◆ Material supplied

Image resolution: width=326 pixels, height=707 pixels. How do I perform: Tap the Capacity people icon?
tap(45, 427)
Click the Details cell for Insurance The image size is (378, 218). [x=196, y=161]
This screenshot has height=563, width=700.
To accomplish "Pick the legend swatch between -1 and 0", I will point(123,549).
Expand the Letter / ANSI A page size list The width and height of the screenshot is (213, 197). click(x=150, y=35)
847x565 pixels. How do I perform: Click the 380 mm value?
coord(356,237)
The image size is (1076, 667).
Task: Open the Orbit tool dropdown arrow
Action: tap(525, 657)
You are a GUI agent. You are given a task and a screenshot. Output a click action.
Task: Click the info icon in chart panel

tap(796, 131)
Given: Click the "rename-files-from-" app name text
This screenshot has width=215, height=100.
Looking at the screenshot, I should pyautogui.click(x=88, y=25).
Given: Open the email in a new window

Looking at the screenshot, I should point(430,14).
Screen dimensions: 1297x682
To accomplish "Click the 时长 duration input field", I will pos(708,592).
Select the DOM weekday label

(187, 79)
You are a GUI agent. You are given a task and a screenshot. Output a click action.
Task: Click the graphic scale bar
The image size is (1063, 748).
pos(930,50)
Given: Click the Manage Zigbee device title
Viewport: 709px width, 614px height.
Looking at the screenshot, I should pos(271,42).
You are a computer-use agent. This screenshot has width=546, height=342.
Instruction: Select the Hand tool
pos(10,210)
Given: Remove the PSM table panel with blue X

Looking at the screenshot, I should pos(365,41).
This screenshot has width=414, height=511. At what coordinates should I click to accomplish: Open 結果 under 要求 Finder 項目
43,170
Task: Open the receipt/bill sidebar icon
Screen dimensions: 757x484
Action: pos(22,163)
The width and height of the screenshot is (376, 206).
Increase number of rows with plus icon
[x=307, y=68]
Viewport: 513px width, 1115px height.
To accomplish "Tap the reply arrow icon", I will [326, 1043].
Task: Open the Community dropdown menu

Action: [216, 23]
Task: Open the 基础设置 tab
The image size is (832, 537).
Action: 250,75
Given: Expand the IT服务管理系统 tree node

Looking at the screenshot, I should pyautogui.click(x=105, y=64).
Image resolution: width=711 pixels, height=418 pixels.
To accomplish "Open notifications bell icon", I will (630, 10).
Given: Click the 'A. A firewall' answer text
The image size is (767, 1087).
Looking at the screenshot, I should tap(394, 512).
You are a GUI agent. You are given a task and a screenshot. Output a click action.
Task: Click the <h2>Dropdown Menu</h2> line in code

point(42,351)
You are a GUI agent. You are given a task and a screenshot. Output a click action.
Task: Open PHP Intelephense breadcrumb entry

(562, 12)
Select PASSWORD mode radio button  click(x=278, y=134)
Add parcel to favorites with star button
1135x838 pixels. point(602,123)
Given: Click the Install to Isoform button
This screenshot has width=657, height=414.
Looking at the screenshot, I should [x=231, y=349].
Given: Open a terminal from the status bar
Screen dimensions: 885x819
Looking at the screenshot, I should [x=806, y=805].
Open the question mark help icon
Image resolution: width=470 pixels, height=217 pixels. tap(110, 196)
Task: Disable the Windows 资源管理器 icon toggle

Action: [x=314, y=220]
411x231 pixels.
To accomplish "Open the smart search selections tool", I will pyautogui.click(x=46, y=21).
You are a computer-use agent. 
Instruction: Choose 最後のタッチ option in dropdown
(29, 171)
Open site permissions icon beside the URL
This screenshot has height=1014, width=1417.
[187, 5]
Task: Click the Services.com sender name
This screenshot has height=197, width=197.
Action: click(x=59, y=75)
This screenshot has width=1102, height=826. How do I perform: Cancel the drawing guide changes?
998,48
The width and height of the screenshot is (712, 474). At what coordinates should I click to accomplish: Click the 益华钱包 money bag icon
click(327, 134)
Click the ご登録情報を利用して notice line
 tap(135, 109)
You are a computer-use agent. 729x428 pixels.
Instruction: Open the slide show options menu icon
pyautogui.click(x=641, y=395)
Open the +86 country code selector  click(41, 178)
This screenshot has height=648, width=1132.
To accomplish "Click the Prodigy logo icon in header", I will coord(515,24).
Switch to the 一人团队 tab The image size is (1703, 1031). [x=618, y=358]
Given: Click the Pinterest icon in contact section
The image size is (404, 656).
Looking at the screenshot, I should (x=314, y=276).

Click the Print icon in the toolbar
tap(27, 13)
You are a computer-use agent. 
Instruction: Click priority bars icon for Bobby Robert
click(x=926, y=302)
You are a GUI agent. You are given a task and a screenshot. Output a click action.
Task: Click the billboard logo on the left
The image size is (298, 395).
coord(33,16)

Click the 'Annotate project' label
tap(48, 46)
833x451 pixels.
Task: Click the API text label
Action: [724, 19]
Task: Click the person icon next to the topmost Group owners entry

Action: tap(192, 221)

◆ Task to carry out
Return only the part of the records above that opens with the line containing "Task: Open the Community dropdown menu" and closes with the line containing "411x231 pixels.", ends included.

◆ Exercise solution
Task: Open the Community dropdown menu

Action: [216, 23]
Task: Open the 基础设置 tab
The image size is (832, 537).
Action: 250,75
Given: Expand the IT服务管理系统 tree node

Looking at the screenshot, I should pyautogui.click(x=105, y=64).
Image resolution: width=711 pixels, height=418 pixels.
To accomplish "Open notifications bell icon", I will (630, 10).
Given: Click the 'A. A firewall' answer text
The image size is (767, 1087).
Looking at the screenshot, I should tap(394, 512).
You are a GUI agent. You are given a task and a screenshot. Output a click action.
Task: Click the <h2>Dropdown Menu</h2> line in code

point(42,351)
You are a GUI agent. You are given a task and a screenshot. Output a click action.
Task: Open PHP Intelephense breadcrumb entry

(562, 12)
Select PASSWORD mode radio button  click(x=278, y=134)
Add parcel to favorites with star button
1135x838 pixels. point(602,123)
Given: Click the Install to Isoform button
This screenshot has width=657, height=414.
Looking at the screenshot, I should [x=231, y=349].
Given: Open a terminal from the status bar
Screen dimensions: 885x819
Looking at the screenshot, I should [x=806, y=805].
Open the question mark help icon
Image resolution: width=470 pixels, height=217 pixels. tap(110, 196)
Task: Disable the Windows 资源管理器 icon toggle

Action: [x=314, y=220]
411x231 pixels.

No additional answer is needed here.